**Your task**
Once you reach the line with "Click the bold Ισίδωρος text" below, copy each line exactly, stopping after the line with "Task: Select column B by clicking its header", and skip any pictures.

__________________________________________________

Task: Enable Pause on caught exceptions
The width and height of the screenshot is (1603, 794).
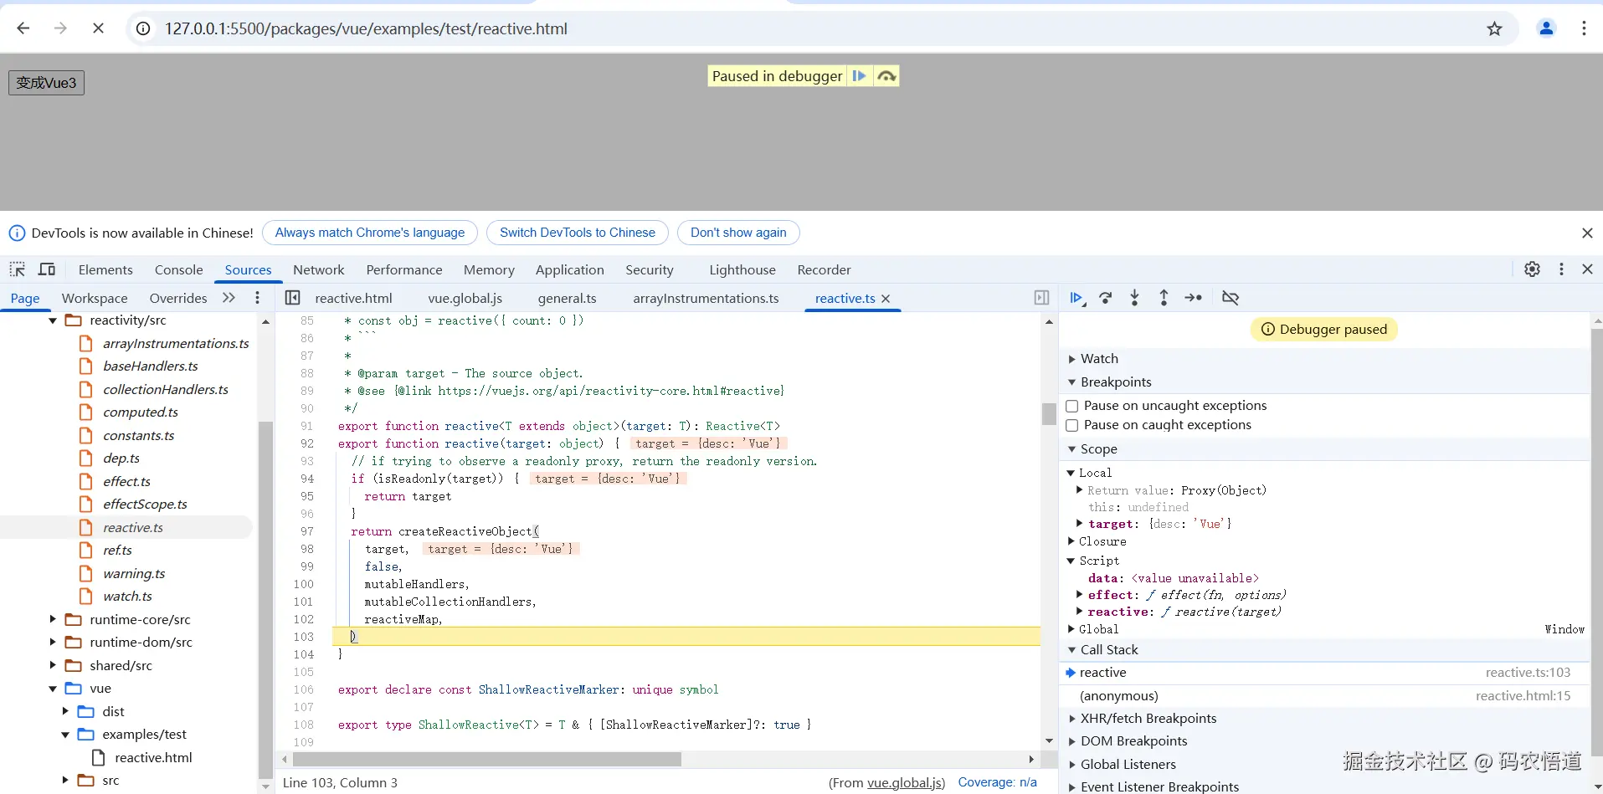Action: tap(1071, 425)
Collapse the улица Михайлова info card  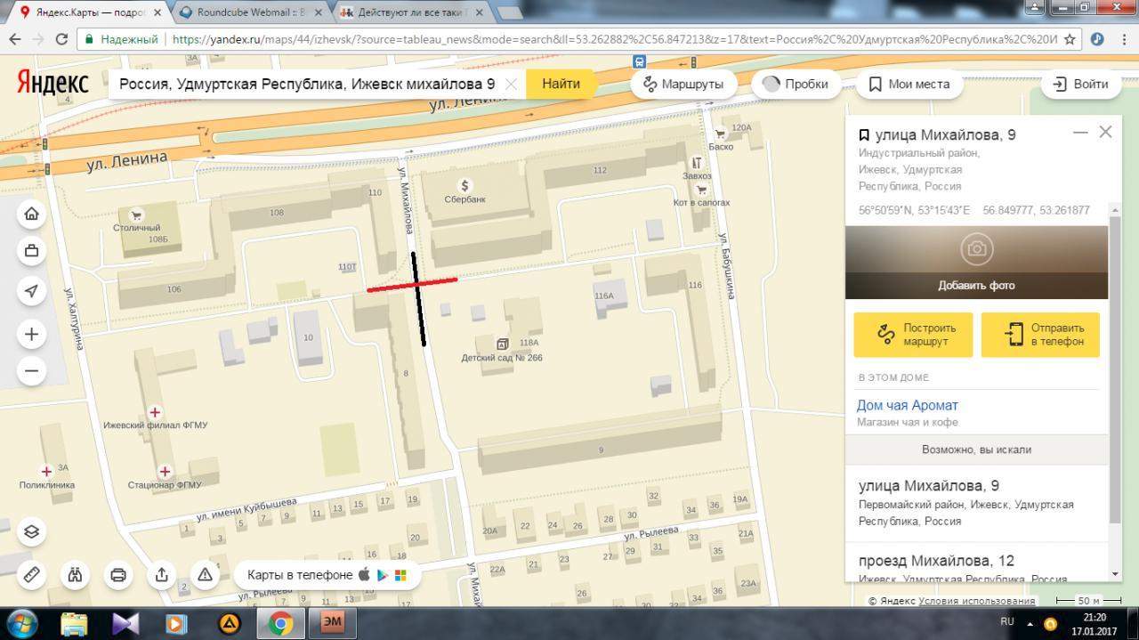[x=1080, y=132]
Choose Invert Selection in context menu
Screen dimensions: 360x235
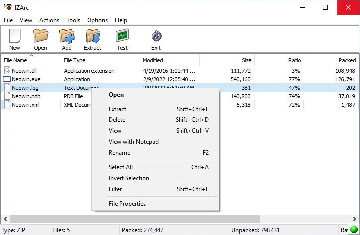pyautogui.click(x=129, y=178)
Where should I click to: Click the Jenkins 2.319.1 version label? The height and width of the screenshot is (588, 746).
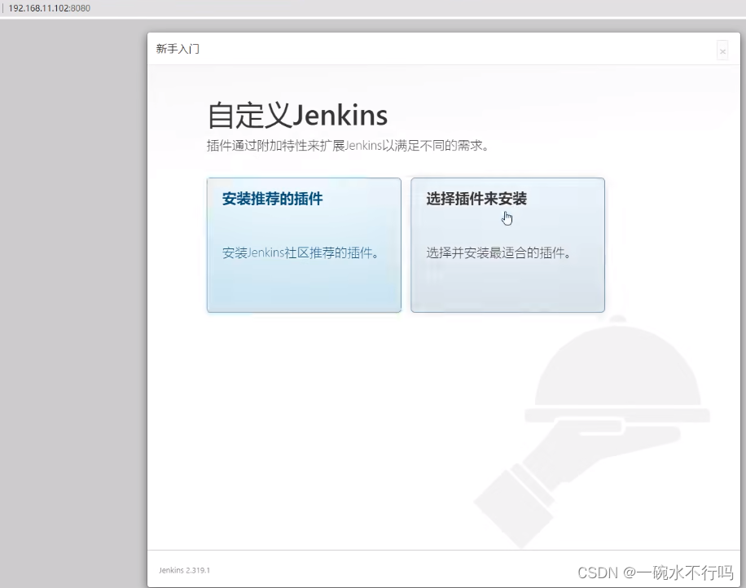point(186,570)
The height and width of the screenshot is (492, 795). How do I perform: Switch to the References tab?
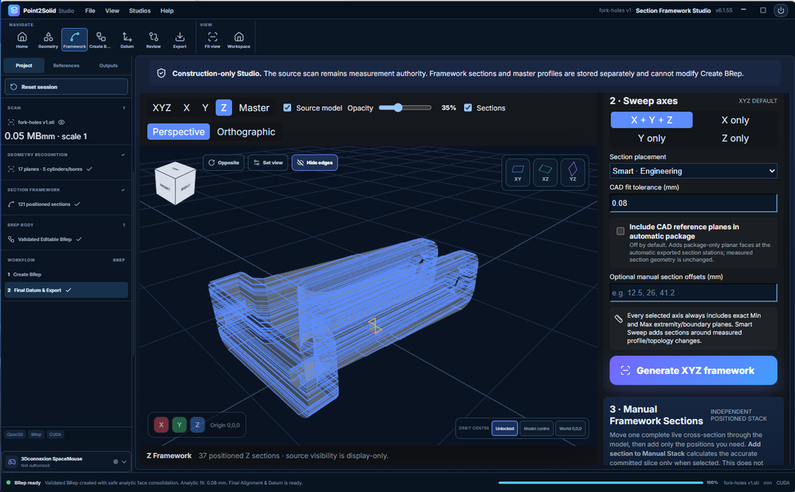pyautogui.click(x=66, y=65)
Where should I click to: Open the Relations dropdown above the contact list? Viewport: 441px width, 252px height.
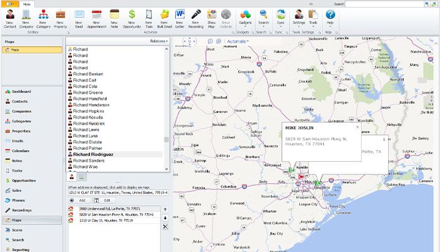tap(158, 40)
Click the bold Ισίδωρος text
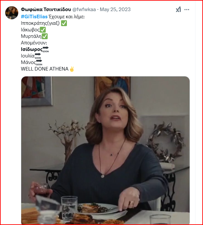 click(x=31, y=49)
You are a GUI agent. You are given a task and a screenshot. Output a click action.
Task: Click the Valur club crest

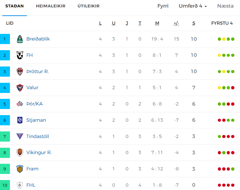point(20,88)
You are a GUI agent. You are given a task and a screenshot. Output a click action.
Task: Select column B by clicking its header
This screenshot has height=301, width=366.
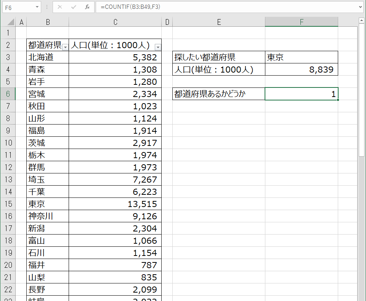pos(48,22)
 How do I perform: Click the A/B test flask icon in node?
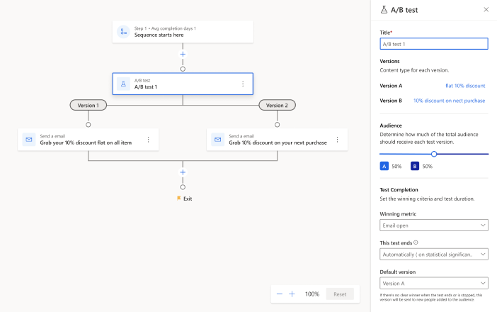click(122, 84)
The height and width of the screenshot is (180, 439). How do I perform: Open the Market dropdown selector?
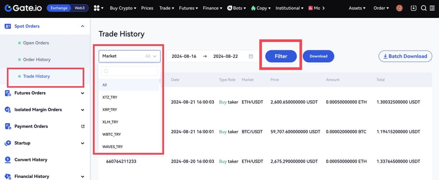point(129,56)
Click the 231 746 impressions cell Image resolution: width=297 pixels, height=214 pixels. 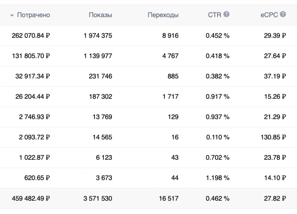[100, 76]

__________________________________________________

**The completed task**
Click the bold Ισίδωρος text
 click(x=31, y=49)
You are a GUI agent. You are given a task and a screenshot. Output a click action.
Task: Click the Valur club crest

point(20,88)
You are a GUI agent. You are given a task and a screenshot. Output a click action.
Task: Select column B by clicking its header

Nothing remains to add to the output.